Espaços euclidianos I
A época deslumbra-se com
coisas excitantes. O mundo é estranho, tudo foi posto em casa. Tudo é
«relativo», esboroado, em decomposição. Vejam-se os espaços não euclidianos. O espírito
popular gosta de se comprazer nestas ideias de decadência, de picante, e
devemos deixar às tradições populares o seu folclore.
Mas eu, que me comprometi
a falar entre adultos, continuo no meu trajecto de falar seriamente, ou seja,
com algum humor, sobre questões sérias.
A ideia de dissolução não
atravessa apenas os aspectos mais próximos da cultura popular, na sua versão antropológica,
sociológica, mesmo histórica. Quer-se dominante também nos mais sólidos
recantos do pensamento humano, e por isso compraz-se em encontrar na matemática
a mesma tendência.
Seja. Vejamos por isso
mais uma pegada do selvagem, como ela desarruma os caminhos.
O primeiro problema é que
a ideia de espaço euclidiano… não é euclidiana. Isto porque a ideia de espaço
não é euclidiana. Se bem me lembro, Euclides fala de «chora», de lugares, mas
nunca de espaço. O que é então esta ideia de espaço euclidiano?
Para começar, baseia-se
na ideia de um espaço absoluto e de um tempo absoluto. A ideia é de Newton, mas
não é inocente. Newton não precisava dela para nada na sua física. A prova é
que Leibniz não precisou dela. A ideia de Newton não é de Newton: é aristotélica.
Como todos os grandes revolucionários, Newton insistiu fortemente num ponto reaccionário,
faz renascer um arcaísmo, o da física de Aristóteles.
A segunda ideia é a de
que este espaço é infinito. Aqui a ideia já não é aristotélica, mas cristã. A
ideia de infinito como centro positivo do pensamento é cristã, vem de desenvolvimentos
da patrística. Demonstração também em tempos já feita.
A terceira ideia é a de
que este espaço é um cubo infinito (pode ser uma esfera ou um cilindro, mas a
ideia central é a de um cubo) onde são embebidas coordenadas que têm um ponto
zero arbitrário. A partir daí as figuras são construídas por referência a essas
coordenadas. A geometria euclidiana é objectual: estuda uma figura geométrica
em si, ou a relação entre figuras geométricas (com as cónicas, por exemplo).

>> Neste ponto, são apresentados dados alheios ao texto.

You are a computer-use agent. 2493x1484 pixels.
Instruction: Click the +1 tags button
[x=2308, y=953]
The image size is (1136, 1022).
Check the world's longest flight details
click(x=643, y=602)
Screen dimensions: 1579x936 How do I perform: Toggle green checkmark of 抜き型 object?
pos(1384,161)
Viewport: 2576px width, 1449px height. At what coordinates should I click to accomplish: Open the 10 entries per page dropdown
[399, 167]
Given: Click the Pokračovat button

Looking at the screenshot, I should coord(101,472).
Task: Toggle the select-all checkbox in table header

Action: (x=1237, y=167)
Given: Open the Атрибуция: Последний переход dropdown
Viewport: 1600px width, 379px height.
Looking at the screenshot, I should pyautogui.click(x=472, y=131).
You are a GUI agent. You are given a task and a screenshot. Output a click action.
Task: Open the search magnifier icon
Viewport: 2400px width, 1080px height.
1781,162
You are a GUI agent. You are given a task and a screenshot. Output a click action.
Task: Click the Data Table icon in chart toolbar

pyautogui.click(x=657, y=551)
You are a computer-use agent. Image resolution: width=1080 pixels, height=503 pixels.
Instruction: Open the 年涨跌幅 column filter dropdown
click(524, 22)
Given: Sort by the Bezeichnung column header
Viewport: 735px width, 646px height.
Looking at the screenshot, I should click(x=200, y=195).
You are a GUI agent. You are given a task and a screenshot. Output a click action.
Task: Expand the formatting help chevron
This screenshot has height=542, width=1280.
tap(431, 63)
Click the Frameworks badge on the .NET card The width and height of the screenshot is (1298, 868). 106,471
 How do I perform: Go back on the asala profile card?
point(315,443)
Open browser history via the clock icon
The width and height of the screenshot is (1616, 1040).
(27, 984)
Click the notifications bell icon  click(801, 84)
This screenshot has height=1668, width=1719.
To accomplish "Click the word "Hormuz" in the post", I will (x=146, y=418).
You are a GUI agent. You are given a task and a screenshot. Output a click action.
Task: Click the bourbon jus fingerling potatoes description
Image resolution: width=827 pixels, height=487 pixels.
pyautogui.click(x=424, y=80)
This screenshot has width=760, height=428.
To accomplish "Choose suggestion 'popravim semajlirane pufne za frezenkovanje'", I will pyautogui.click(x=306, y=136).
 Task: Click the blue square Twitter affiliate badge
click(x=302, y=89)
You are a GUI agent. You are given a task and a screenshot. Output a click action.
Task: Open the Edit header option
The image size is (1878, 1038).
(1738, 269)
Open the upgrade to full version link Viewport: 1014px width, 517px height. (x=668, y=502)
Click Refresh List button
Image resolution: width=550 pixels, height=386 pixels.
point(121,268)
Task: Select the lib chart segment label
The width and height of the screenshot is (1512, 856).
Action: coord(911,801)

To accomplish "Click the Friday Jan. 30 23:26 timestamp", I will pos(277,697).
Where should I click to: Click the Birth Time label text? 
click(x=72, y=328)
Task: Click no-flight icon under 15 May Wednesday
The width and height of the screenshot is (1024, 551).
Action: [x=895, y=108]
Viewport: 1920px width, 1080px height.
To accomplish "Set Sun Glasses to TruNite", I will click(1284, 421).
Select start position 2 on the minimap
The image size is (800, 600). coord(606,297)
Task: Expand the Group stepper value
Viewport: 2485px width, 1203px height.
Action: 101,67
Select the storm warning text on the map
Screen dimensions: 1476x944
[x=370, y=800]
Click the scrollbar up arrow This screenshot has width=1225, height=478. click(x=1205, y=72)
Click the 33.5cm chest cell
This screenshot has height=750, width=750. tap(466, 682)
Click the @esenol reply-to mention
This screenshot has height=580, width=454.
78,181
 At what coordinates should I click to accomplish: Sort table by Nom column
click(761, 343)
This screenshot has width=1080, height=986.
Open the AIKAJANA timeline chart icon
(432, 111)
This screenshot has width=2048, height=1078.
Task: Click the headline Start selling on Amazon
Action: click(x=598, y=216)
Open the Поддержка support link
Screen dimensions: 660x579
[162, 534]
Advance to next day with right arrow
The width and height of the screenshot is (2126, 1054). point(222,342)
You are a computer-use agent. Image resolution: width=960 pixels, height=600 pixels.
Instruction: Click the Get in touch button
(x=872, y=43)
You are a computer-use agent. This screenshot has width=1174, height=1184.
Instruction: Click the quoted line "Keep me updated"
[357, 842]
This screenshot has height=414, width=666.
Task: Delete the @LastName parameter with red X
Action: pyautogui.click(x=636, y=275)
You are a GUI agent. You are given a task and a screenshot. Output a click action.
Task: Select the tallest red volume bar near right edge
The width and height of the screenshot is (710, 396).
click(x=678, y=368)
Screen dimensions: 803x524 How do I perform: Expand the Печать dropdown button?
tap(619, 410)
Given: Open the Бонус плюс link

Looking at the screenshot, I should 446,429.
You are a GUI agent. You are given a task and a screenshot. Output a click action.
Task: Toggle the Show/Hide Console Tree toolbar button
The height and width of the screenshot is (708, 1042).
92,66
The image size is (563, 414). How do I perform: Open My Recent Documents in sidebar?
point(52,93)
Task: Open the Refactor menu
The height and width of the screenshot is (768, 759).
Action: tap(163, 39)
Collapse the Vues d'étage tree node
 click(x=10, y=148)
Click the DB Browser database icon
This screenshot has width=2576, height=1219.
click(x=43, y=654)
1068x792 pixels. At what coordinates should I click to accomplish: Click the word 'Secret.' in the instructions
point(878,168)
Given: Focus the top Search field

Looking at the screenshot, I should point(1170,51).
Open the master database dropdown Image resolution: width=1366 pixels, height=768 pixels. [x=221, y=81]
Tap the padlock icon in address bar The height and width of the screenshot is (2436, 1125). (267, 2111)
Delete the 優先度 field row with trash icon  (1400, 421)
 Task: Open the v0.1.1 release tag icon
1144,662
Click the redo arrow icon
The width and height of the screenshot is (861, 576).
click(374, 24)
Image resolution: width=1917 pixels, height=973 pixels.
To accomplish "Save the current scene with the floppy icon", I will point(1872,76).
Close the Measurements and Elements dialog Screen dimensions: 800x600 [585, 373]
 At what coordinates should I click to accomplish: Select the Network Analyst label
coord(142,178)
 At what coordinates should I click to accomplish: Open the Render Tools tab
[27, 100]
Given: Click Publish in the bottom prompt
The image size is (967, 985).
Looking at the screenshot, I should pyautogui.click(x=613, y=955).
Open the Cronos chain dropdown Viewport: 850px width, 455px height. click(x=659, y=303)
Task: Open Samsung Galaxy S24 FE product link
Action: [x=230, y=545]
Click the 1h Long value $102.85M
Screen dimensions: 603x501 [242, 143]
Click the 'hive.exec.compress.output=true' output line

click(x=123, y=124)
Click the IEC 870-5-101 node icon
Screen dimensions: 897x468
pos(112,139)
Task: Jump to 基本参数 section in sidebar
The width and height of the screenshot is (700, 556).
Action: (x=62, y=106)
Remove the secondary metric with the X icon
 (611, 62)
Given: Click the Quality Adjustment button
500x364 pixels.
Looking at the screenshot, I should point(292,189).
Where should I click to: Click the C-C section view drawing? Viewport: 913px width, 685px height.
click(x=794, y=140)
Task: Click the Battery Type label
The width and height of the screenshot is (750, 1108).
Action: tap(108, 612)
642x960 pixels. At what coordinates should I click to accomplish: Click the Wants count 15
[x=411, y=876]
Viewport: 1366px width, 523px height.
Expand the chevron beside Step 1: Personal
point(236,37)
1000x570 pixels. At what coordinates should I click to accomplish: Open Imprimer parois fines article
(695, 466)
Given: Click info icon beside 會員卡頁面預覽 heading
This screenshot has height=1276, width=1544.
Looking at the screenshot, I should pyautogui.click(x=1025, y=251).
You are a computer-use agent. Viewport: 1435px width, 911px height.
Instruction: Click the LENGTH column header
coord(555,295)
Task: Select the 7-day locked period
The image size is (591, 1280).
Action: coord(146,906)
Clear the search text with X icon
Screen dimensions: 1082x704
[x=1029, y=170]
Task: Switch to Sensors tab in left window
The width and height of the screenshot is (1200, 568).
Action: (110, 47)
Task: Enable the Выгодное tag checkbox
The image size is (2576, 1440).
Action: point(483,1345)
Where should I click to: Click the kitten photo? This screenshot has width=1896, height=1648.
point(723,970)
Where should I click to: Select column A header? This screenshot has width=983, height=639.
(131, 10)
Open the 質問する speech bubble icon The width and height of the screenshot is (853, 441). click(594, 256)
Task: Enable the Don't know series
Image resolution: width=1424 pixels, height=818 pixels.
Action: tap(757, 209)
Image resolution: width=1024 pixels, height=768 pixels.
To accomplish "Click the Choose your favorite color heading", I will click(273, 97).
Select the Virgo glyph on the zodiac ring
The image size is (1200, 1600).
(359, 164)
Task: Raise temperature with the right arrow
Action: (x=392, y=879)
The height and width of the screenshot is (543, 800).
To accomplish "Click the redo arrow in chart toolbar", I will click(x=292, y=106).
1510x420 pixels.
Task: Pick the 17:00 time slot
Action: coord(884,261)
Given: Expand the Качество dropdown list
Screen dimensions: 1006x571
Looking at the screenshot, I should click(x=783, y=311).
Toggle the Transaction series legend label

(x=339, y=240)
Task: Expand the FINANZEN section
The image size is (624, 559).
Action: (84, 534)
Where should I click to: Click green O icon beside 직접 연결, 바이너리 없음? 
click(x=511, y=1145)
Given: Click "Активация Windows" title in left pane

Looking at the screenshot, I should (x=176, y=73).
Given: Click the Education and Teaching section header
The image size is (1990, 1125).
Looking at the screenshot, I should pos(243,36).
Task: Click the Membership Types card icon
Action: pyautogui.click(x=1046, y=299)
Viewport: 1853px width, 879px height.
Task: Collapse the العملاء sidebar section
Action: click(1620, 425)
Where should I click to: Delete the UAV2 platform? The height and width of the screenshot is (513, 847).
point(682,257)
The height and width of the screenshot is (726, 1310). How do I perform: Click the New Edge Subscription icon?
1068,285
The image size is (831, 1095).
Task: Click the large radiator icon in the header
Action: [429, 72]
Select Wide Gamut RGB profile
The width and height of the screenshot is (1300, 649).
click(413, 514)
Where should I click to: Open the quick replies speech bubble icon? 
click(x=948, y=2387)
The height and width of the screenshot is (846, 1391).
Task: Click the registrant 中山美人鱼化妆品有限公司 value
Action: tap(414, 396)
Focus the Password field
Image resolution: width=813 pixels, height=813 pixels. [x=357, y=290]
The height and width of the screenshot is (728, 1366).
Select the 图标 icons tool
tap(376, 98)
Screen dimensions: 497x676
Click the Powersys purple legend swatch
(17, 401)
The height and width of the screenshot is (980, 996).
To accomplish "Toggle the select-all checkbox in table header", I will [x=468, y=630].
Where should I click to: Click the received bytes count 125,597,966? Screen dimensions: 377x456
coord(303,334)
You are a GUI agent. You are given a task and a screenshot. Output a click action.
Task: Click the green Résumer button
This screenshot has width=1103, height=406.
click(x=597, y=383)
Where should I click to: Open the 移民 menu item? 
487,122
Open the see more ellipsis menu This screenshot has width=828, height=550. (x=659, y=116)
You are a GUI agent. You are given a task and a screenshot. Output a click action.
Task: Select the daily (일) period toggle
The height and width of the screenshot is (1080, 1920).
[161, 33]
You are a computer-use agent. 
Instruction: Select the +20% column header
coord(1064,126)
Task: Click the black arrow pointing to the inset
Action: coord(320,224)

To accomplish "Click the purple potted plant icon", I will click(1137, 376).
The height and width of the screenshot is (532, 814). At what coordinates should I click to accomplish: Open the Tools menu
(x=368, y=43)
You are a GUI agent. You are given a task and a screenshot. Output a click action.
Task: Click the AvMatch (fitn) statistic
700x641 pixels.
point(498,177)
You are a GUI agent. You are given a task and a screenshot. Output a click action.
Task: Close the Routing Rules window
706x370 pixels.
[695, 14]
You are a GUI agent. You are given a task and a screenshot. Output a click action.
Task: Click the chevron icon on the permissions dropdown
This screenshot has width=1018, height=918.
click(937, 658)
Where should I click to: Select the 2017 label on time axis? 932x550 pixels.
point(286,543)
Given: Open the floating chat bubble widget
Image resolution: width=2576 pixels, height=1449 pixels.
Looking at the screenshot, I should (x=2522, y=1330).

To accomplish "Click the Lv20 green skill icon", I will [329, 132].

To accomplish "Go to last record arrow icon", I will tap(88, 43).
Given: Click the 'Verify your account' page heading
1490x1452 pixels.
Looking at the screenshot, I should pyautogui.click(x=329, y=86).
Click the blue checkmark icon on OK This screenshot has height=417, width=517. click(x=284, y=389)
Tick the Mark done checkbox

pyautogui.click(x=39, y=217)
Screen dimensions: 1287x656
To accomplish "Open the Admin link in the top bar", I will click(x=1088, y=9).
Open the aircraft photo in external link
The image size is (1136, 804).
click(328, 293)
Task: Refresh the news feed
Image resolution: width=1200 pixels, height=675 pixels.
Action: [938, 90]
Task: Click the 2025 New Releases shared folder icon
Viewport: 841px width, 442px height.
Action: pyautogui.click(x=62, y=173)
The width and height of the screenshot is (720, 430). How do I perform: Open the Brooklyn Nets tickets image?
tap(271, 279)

Não contextual. Esta ideia contextual da geometria não é euclidiana, vem de
Fermat e de Descartes.
Só o quarto elemento é euclidiano:
o do postulado das paralelas. Mas se bem virmos, como o estudo é contextual, em
função de eixos de referência, o postulado das paralelas acaba por não ter real
importância no espaço euclidiano. Quase que se torna um elemento ideológico.
O dito espaço euclidiano resulta,
pois, de uma composição de elementos algo estranha:
(Aristóteles+Newton)
+(Cristianismo+Patrística) +(Fermat+Descartes) +Euclides.
O dito espaço euclidiano
apenas é euclidiano lateralmente. Esta construção foi sendo feita gradualmente.
E para vermos este espaço claramente enunciado a verdade é que temos de esperar
pelo século XIX. É precisamente na altura em que é posto a nu na sua estrutura
que é objecto de discussão. Pode-se afirmar: Não era discutido, porque era o espaço
natural dos matemáticos. Não é verdade. Foi gradualmente que se foi tornando
assento da matemática. E é precisamente ao longo do século XIX que é tão mais
defendido, quanto mais atacável parece ser. Não surgiu de geração espontânea.